Today, I ripped two new blu ray disks each of which has movie extras. The movies appear on the main display and play, but the movie extras do not appear. I have assigned suitable dummy names to these files. I have tried the Plex Dance, but that did not work. Does Plex have different rules for Macs and PCs? Thanks.

This morning, I discovered that Windows 10 does not tolerate the presence of “.mkv” at the end of a file name.

If providing server logs please do NOT turn on verbose logging>

Huh? Plex is fine with mkv files.

MovieFan,

Perhaps I wasn’t clear. For years, I used MakeMKV running on a Mac mini to rip DVD and blu ray disks. The ripped files always had “.mkv” at the end of the file name. Recently, I had to use a PC running both MakeMKV and Windows 10 to rip two new blu ray disks. The ripped files did not have “.mkv” at the end of each file name. Thinking that something had gone wrong during the ripping process, I added “.mkv” to the end of each file name as I gave each file a unique file name. However, when I ran Plex, only the main movie appeared. When I removed that tag from each of the file names, the movie extras appeared in Plex, and the world was good again.

When I looked at my files using the PC, I noticed that all of the files are identified as MKV files in a separate column. Perhaps that is Windows’ way of telling Plex that these files are MKV files. Perhaps the “.mkv” tag really isn’t needed at all even when using a Mac. Not being a computer geek, I don’t know.

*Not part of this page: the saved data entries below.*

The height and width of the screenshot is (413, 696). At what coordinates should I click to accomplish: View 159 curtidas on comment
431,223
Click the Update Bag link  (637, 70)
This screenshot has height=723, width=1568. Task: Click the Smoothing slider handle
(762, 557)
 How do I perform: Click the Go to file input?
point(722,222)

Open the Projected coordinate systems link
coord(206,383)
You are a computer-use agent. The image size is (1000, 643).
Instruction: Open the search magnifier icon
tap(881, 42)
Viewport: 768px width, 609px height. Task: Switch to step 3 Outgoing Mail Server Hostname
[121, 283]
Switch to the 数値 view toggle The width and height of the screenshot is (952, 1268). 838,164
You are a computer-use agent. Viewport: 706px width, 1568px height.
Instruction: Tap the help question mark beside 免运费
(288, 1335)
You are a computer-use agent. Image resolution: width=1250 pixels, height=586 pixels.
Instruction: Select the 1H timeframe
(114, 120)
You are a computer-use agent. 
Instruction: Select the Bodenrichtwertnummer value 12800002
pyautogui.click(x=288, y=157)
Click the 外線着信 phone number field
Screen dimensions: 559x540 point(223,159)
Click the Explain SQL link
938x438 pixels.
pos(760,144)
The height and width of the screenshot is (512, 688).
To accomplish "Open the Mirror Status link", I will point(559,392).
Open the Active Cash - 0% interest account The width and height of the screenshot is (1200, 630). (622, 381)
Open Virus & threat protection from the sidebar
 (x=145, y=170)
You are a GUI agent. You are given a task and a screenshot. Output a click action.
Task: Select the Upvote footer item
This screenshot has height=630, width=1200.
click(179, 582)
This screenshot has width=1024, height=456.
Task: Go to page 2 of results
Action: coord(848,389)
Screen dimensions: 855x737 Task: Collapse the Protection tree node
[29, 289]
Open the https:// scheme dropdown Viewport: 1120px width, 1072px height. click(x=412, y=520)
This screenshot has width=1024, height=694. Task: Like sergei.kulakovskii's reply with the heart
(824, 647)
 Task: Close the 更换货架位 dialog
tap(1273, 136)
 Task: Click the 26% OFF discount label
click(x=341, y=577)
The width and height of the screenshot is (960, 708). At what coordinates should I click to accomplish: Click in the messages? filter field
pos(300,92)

By default, Windows hides file extensions for known file types in the File Explorer. You can over-ride that default in a couple of ways.

  1. Select the “View” tab and select (enable) “File name extensions
  2. Click on the Options drop down, and deselect (disable)“Hide extensions for known file types

What you may have been doing, since the file extension (the “mkv” part) was hidden was renaming a file from “My_MKV_file.mkv” to “My MKV_file.mkv.mkv”

Pretty sure the “.mkv” part is needed on all operating systems, even if you can’t see it. :wink:

Hi, leelynds,

Thanks for the information about hidden file extensions on Windows-based PCs. Your guess about “.mkv.mkv” makes sense. I started thinking along the same lines as I read your discussion about hidden file extensions.

FYI - the .mkv at the very end is called the extension, not tag.

If these are extras than the “.mkv.mkv” will fail because extras need to follow a specific naming pattern.

Theatrical trailer-trailer.mkv ← Works
Theatrical trailer-trailer.mkv.mkv ← Fails

What comes just before the extension must be the type of the extra. Having .mkv twice, the last one is the extension and the first one is read as the type. There is no mkv type so it will not get classified as an extra.

Thanks. I was wondering why the movies played even with the double extension.